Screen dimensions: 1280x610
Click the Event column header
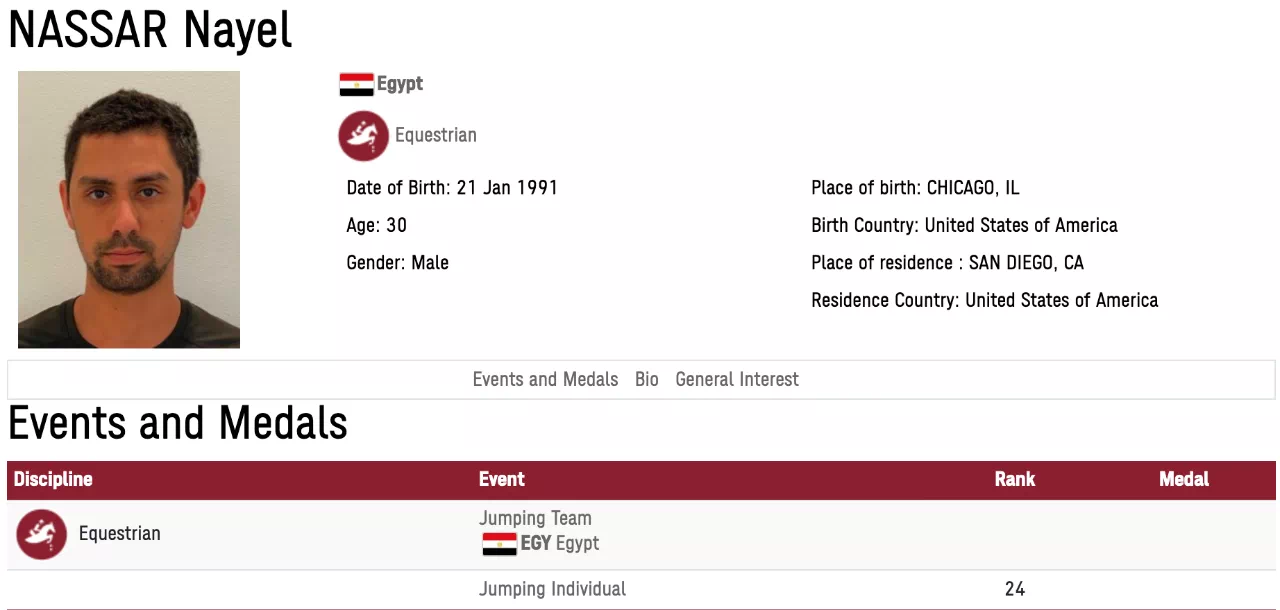tap(502, 480)
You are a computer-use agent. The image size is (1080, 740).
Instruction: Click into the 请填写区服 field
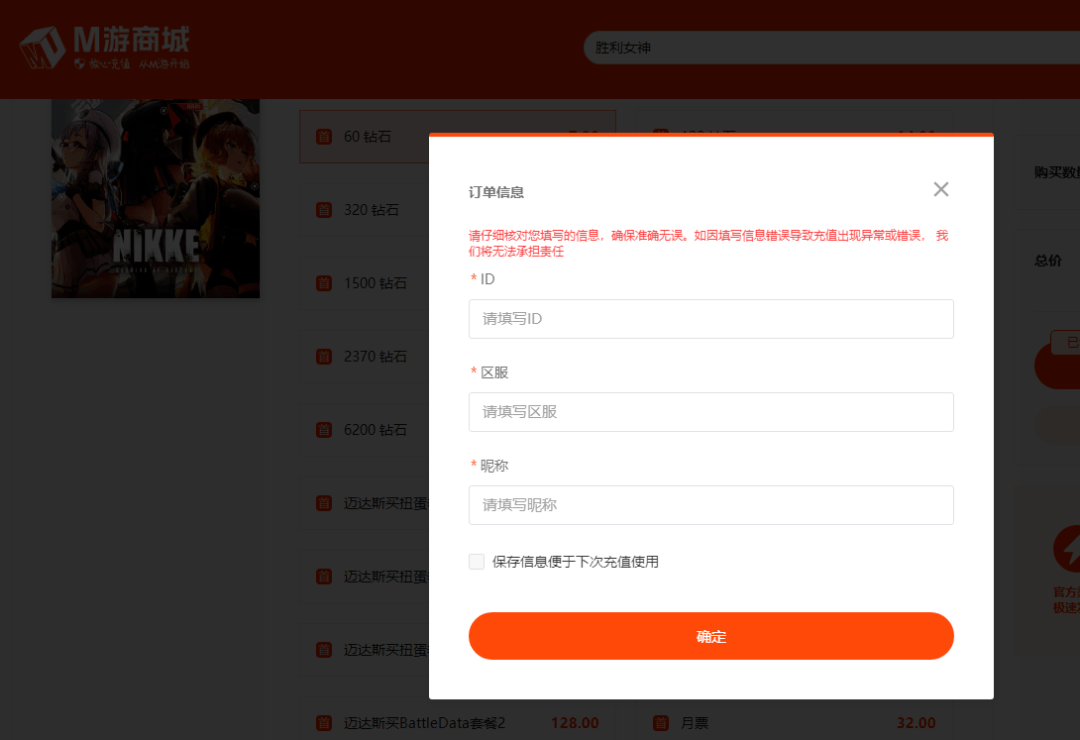(x=710, y=412)
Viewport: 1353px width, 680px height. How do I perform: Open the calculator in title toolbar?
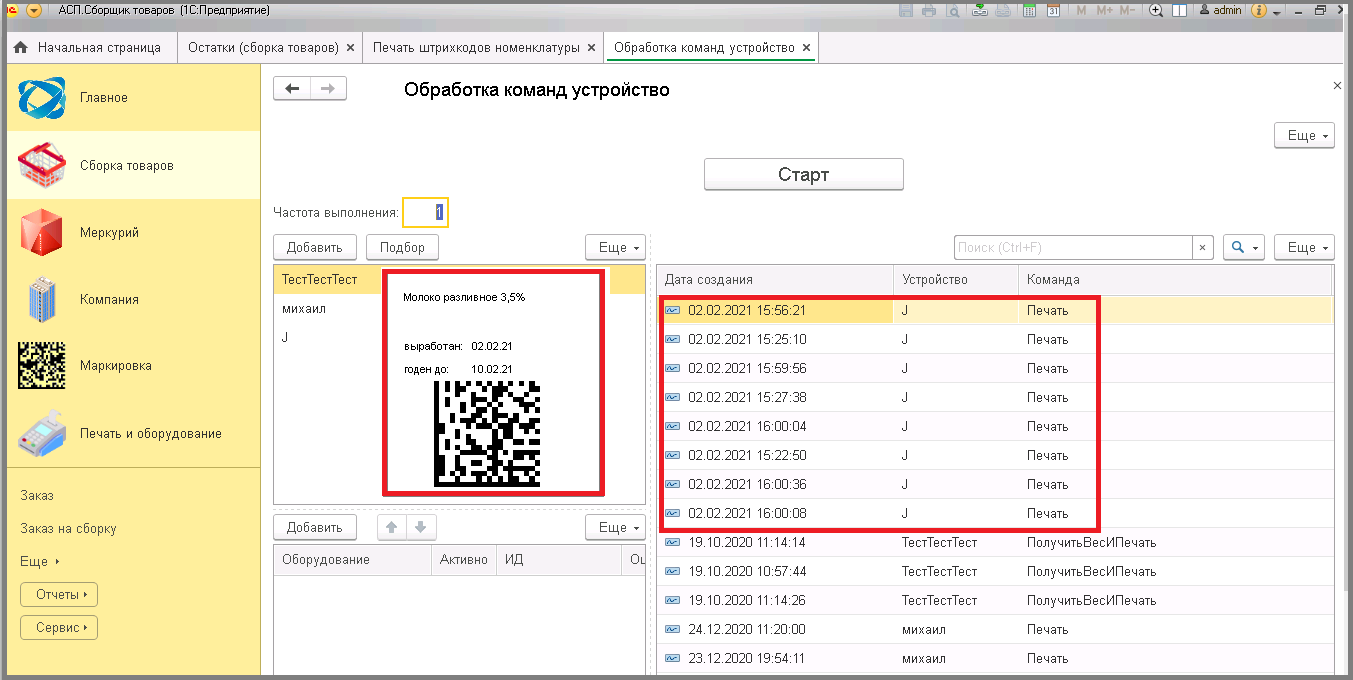[x=1029, y=10]
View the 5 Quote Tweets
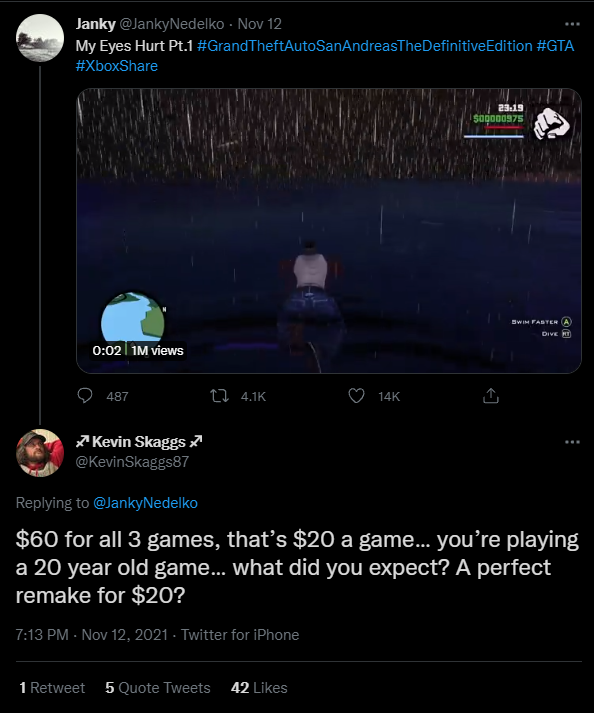Screen dimensions: 594x713 coord(158,688)
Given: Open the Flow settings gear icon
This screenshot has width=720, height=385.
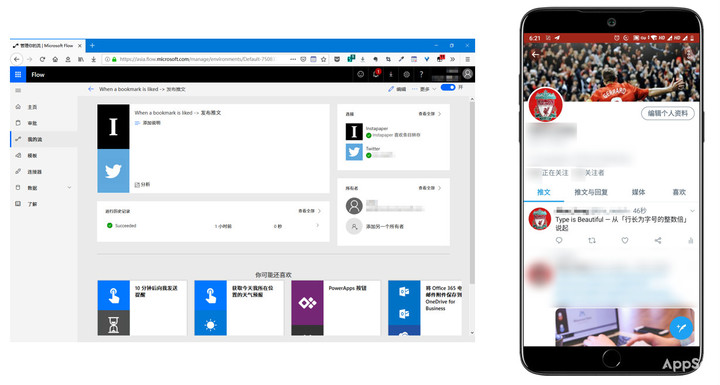Looking at the screenshot, I should pos(406,74).
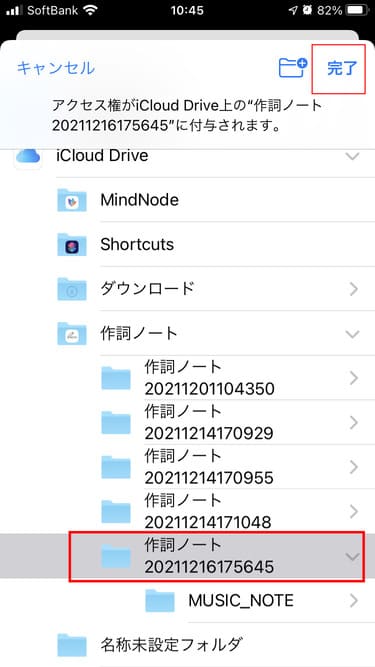This screenshot has width=375, height=667.
Task: Tap the 作詞ノート app folder icon
Action: (72, 334)
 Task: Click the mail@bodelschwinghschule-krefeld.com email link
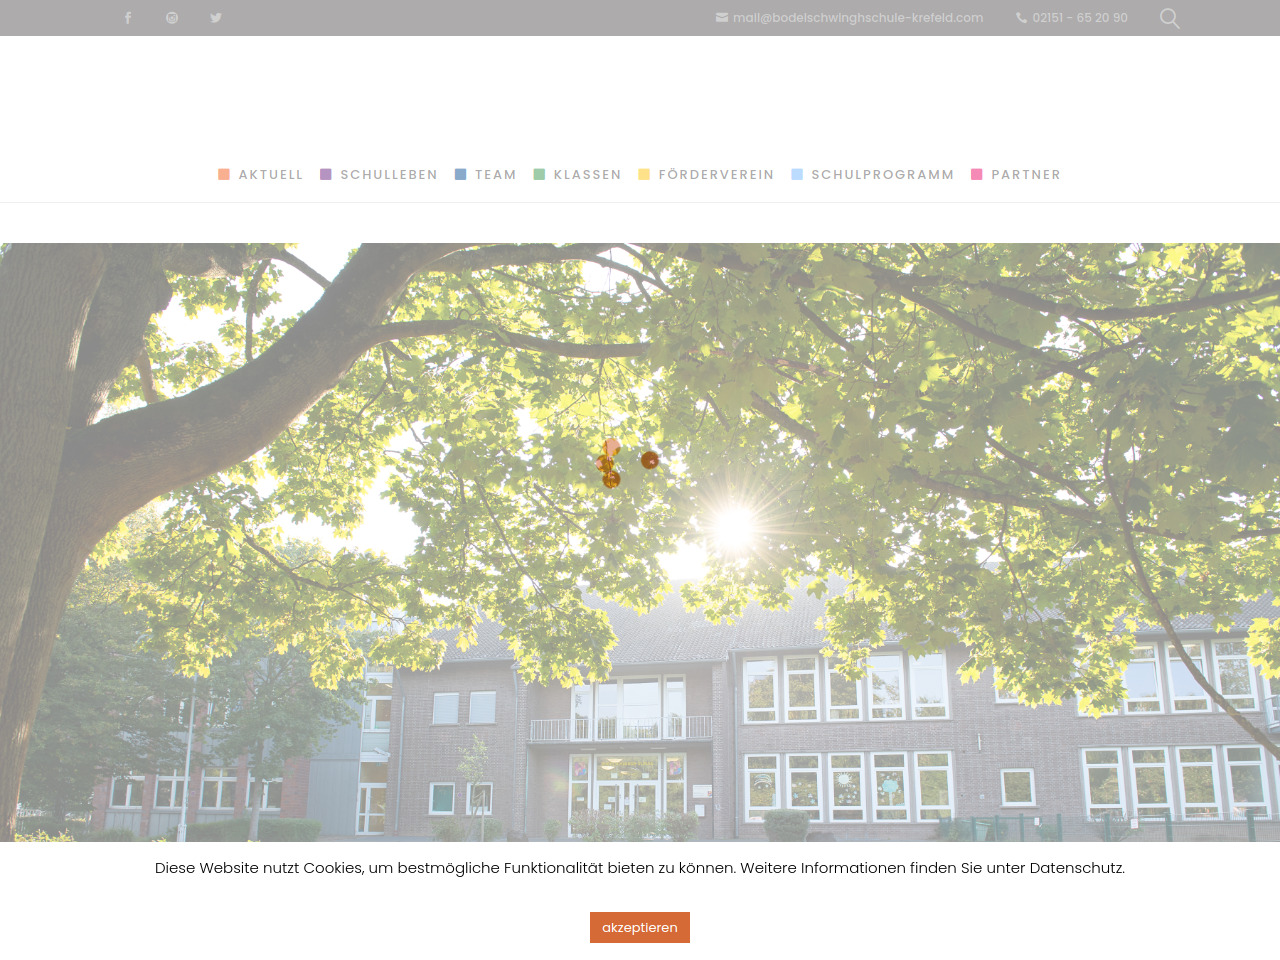tap(857, 18)
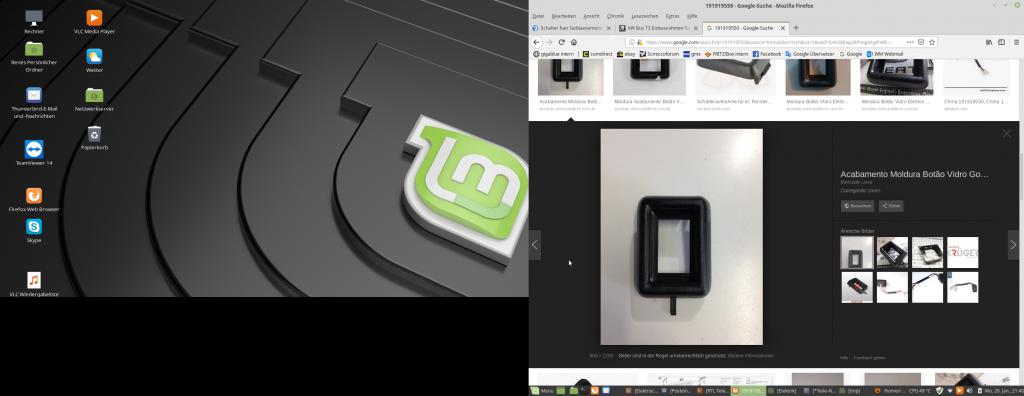The width and height of the screenshot is (1024, 396).
Task: Show the next image with right chevron
Action: click(x=1014, y=244)
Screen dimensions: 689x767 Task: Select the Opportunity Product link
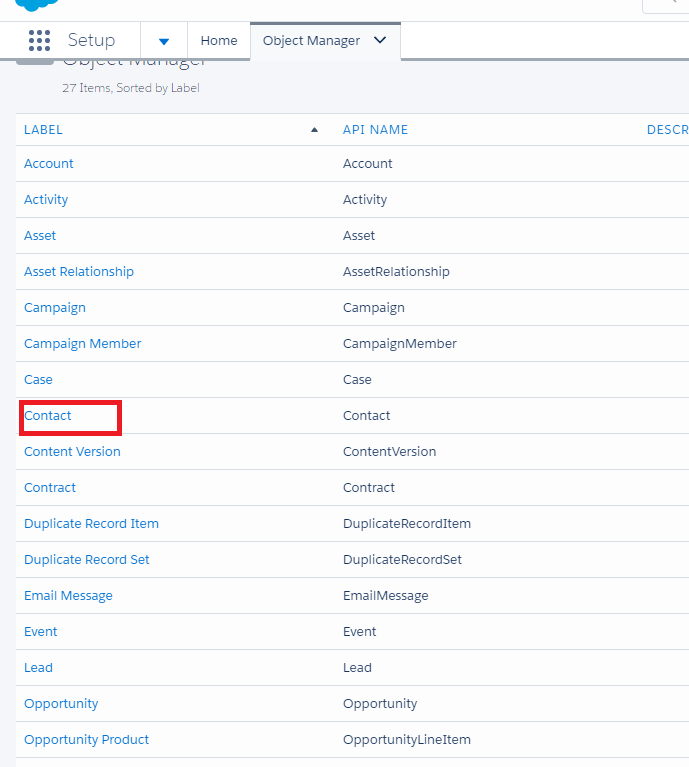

* * * * * * *

**Activity**
Give back the material above exactly, but without its images.

**Task result**
Screen dimensions: 1280x610
Click the Event column header
tap(502, 480)
You are a computer-use agent. The image size is (1080, 740).
Instruction: Click into the 请填写区服 field
(x=710, y=412)
Viewport: 1353px width, 680px height. How do I perform: Open the calculator in title toolbar?
[x=1029, y=10]
View the 5 Quote Tweets
Screen dimensions: 594x713 coord(158,688)
Given: Open the Flow settings gear icon
This screenshot has width=720, height=385.
Looking at the screenshot, I should pos(406,74).
This screenshot has width=375, height=667.
Task: Tap the 作詞ノート app folder icon
Action: (72, 334)
 Task: Click the mail@bodelschwinghschule-krefeld.com email link
tap(857, 18)
The width and height of the screenshot is (1024, 396).
Task: Show the next image with right chevron
Action: click(x=1014, y=244)
Screen dimensions: 689x767 Task: Select the Opportunity Product link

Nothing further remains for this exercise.